Pictures aside, copy exactly the lines running from the one with "Switch to the 高级键设置 tab" to the end of the records.

_Screenshot grounding data_
········
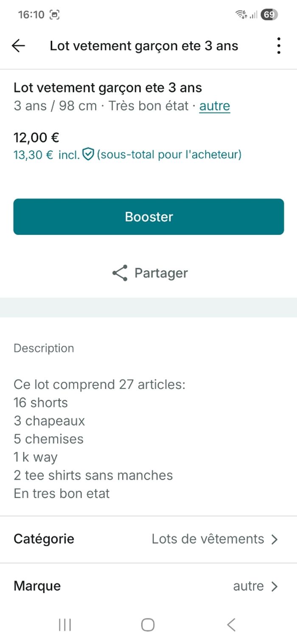Open the three-dot overflow menu
Image resolution: width=297 pixels, height=644 pixels.
(x=278, y=46)
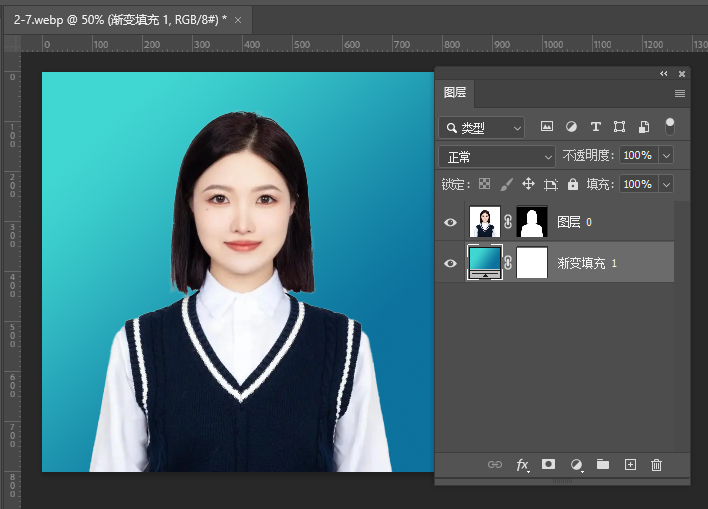Click lock transparent pixels checkerboard icon
Screen dimensions: 708x509
[485, 185]
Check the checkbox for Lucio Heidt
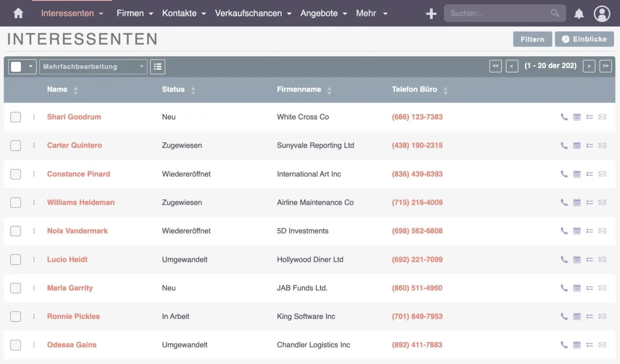Image resolution: width=620 pixels, height=364 pixels. click(16, 259)
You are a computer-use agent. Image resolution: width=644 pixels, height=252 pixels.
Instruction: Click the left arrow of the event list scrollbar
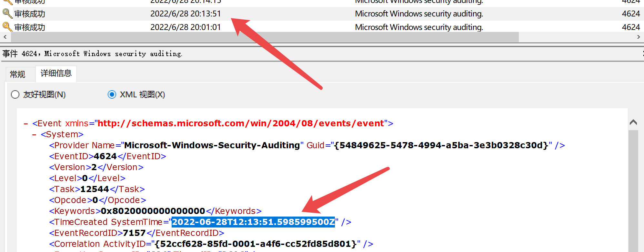5,37
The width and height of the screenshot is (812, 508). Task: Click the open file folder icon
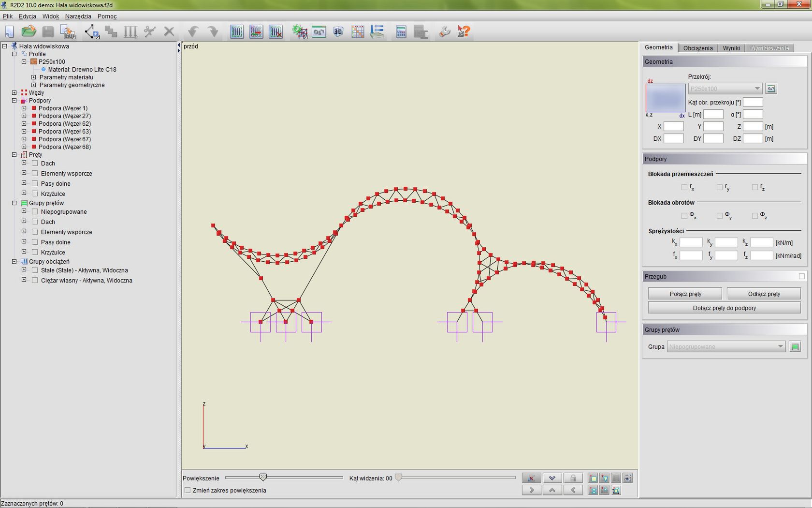pos(29,32)
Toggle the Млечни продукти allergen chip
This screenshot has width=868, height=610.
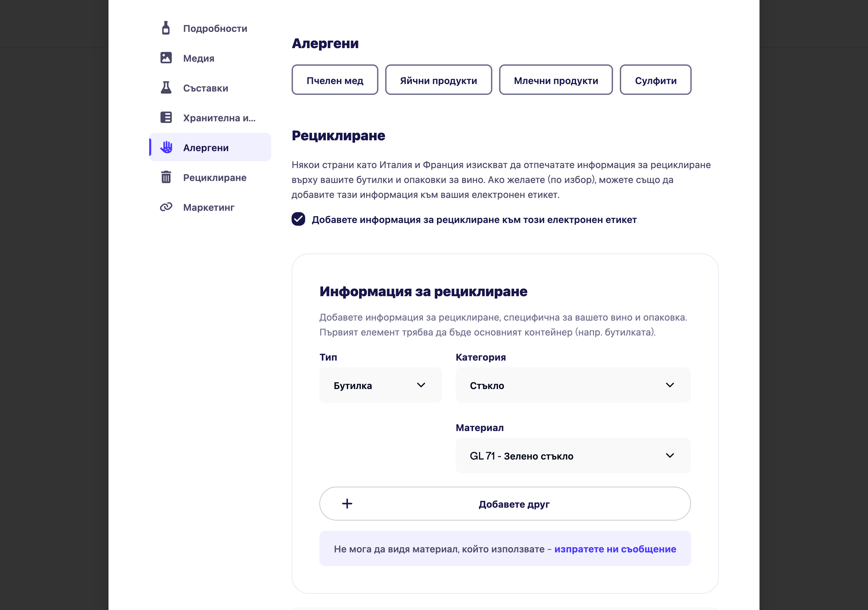click(x=556, y=80)
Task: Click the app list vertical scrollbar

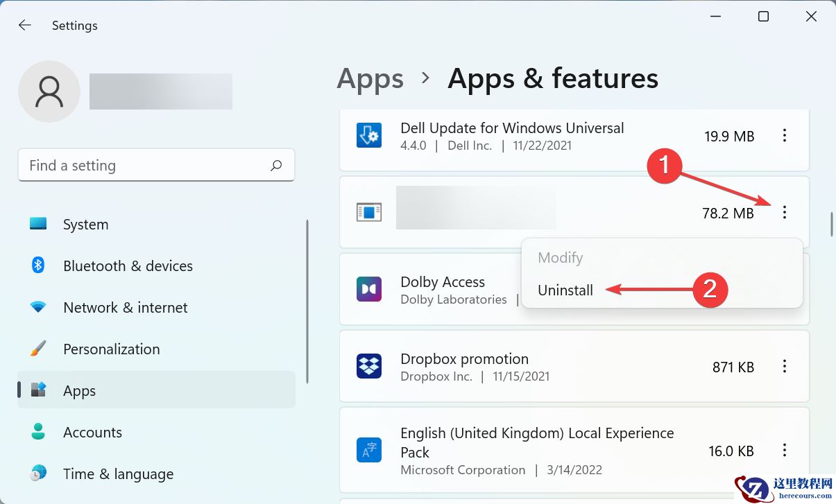Action: click(x=831, y=224)
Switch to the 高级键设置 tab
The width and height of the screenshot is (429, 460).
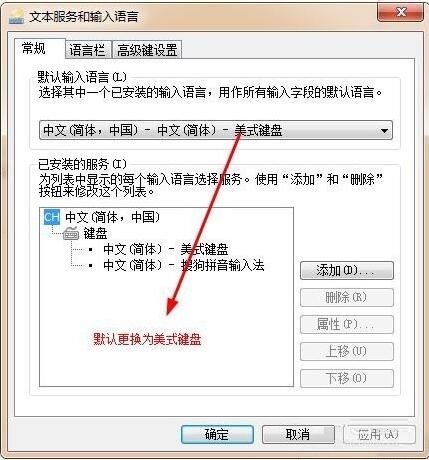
········
_EXERCISE RESPONSE_
Switch to the 高级键设置 tab
The width and height of the screenshot is (429, 460).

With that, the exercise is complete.